Era (es) un problema del que se viene avisando hace tiempo. Cada cierto tiempo, determinados pacientes crónicos deben pedir permisos laborales, modificar sus rutinas y/o obligaciones familiares (tarea no siempre sencilla), emplear un determinado número de horas o desplazarse cientos de kilómetros —si sumamos el trayecto de ida y retorno— para acudir al hospital de referencia a recoger renovaciones de sus tratamientos. Un proceso que le acarrea unos costes asociados. Muchos de ellos valorables económicamente y otros imposibles de computar.
Pues bien, de la necesidad se ha hecho virtud.
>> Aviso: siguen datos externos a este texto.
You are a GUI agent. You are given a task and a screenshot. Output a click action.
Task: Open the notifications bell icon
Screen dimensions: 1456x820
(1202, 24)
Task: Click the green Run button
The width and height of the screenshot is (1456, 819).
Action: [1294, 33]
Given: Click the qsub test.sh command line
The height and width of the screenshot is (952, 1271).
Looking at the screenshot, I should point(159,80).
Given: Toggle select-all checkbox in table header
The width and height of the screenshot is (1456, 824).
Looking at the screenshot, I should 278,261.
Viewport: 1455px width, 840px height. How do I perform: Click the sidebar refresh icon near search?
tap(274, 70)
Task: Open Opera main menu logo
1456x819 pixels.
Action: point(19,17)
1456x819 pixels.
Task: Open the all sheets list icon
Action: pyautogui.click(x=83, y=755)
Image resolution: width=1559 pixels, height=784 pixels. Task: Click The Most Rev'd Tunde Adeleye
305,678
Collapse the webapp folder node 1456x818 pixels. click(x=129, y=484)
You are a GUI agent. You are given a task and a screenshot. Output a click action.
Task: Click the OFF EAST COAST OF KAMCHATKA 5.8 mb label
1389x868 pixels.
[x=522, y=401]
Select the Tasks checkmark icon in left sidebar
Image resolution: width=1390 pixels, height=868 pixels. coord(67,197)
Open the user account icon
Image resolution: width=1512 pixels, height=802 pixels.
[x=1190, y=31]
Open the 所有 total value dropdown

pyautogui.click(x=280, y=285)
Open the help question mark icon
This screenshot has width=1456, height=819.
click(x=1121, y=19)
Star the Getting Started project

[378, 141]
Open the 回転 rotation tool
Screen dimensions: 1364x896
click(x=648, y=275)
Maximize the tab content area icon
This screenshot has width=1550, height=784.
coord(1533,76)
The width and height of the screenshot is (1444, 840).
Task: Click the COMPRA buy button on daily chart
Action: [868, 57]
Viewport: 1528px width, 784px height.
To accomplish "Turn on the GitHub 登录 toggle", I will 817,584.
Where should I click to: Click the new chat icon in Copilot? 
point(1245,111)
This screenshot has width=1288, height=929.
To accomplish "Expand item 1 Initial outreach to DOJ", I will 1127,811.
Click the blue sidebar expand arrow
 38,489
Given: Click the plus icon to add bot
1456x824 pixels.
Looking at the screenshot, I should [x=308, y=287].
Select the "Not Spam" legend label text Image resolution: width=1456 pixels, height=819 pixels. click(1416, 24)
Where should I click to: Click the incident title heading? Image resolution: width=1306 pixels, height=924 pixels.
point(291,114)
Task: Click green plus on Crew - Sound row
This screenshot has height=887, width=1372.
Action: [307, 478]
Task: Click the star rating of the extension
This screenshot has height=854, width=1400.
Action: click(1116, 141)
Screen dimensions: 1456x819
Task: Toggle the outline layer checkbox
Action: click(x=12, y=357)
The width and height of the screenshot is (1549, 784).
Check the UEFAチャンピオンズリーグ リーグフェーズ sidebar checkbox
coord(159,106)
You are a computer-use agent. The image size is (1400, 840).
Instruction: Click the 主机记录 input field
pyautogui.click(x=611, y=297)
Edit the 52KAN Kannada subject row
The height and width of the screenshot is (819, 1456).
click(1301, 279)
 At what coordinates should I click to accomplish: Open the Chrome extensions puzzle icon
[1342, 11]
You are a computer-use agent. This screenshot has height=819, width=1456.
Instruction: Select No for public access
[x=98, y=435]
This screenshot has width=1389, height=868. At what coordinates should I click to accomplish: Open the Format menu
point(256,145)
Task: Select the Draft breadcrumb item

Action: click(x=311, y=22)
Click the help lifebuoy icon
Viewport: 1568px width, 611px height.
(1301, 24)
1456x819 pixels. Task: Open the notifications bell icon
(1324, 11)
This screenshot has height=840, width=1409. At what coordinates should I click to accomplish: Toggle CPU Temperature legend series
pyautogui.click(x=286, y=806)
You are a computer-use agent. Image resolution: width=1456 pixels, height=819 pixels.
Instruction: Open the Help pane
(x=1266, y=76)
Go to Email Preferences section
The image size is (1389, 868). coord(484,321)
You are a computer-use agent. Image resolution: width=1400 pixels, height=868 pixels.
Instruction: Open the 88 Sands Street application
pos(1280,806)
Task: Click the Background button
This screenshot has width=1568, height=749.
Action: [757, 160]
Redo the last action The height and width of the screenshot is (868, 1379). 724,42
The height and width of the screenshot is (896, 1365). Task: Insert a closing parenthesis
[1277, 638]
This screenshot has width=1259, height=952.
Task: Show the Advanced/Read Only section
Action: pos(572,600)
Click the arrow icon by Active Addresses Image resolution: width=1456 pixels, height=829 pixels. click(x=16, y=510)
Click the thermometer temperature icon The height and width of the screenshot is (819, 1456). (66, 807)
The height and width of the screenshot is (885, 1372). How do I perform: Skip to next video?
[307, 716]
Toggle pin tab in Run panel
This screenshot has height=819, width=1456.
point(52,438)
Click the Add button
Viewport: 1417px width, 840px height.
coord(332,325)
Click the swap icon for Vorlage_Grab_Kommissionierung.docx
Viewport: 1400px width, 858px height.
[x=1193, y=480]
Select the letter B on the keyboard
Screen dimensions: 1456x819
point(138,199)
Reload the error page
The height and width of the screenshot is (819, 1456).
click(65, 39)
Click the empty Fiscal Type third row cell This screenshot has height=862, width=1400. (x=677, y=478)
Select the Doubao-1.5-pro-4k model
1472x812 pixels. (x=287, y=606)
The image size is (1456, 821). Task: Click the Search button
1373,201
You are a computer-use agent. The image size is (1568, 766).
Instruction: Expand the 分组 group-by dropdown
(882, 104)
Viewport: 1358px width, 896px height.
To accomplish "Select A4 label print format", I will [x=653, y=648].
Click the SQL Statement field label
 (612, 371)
Después de muchas propuestas desatendidas emanadas de la profesión de buscar otras vías que facilitasen esa accesibilidad de los pacientes a sus tratamientos —en especial en aquellos familiarizados con ellos— la llegada de la pandemia ha ‘movido el árbol’. Con el beneplácito de Sanidad y a fin de evitar la visita a estos centros desde que irrumpió la pandemia, se está promoviendo que puedan recibir su medicación en su entorno. Y ese entorno es, principalmente, dos vías: su propio domicilio —opción aún mayoritaria en el cómputo de CC.AA— o en su farmacia de referencia, donde se asegura la dispensación por parte de un profesional sanitario.
Por este último camino han optado Cataluña, Cantabria y, recientemente, Comunidad Valenciana y Andalucía. En todas existe una coordinación total entre el servicio de Farmacia y la botica. Todo son beneficios. El paciente no debe desplazarse a por su medicación y se asegura en todo momento la supervisión por los expertos en el medicamento. Se llama —y no siempre se potencia como se debería— continuidad asistencial.
Un estudio del CGCOF sobre la iniciativa de Cantabria reveló un ahorro para los pacientes de 23.309 euros, gracias a los desplazamientos (8.907 euros) y pérdidas de productividad evitados (14.402 euros).Ojalá no sea el ‘sueño de una noche de verano’ —en este caso provocado por una ‘pesadilla’ en forma de pandemia— y pueda mantenerse más allá de la COVID-19.